= Australian Cricket Academy =

Cricket training centre

The Australian Cricket Academy was founded in 1987 as a joint initiative of the Australian Institute of Sport (AIS) and the Australian Cricket Board (ACB). It was initially located at Henley Beach in Adelaide before moving to the Allan Border Field in Brisbane, Queensland in 2004 and renamed the "Commonwealth Bank Centre of Excellence".

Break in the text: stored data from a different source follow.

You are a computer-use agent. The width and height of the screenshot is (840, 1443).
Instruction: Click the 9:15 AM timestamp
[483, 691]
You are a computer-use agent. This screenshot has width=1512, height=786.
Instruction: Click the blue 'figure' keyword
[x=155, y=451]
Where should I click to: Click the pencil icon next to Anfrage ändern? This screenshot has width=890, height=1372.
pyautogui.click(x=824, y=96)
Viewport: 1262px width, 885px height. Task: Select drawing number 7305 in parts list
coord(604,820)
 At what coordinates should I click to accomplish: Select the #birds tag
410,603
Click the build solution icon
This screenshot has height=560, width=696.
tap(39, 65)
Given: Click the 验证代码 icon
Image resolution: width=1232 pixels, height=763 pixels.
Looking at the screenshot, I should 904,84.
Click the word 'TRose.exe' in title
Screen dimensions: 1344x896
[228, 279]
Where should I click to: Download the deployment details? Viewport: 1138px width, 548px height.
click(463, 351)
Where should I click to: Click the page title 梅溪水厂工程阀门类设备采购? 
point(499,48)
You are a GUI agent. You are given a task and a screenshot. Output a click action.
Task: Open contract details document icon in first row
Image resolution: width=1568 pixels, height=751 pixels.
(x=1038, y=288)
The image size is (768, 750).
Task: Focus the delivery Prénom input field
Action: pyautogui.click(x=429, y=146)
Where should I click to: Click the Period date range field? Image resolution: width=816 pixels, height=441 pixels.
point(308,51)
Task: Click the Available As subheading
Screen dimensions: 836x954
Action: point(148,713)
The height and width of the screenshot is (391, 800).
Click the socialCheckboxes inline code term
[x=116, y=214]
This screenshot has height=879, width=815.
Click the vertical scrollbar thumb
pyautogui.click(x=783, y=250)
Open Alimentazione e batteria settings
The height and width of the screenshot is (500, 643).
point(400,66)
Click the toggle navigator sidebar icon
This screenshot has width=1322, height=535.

It was designed to be a finishing school for leading young cricketers and is a program within the AIS. It was for some time known as the Commonwealth Bank Cricket Academy as part of a sponsorship arrangement with the Commonwealth Bank of Australia.

In 1997, to celebrate the Academy's tenth anniversary, a team of graduates called the Australian Cricket Academy XI (captained by Stuart Law) played an Australian XI. The match was tied.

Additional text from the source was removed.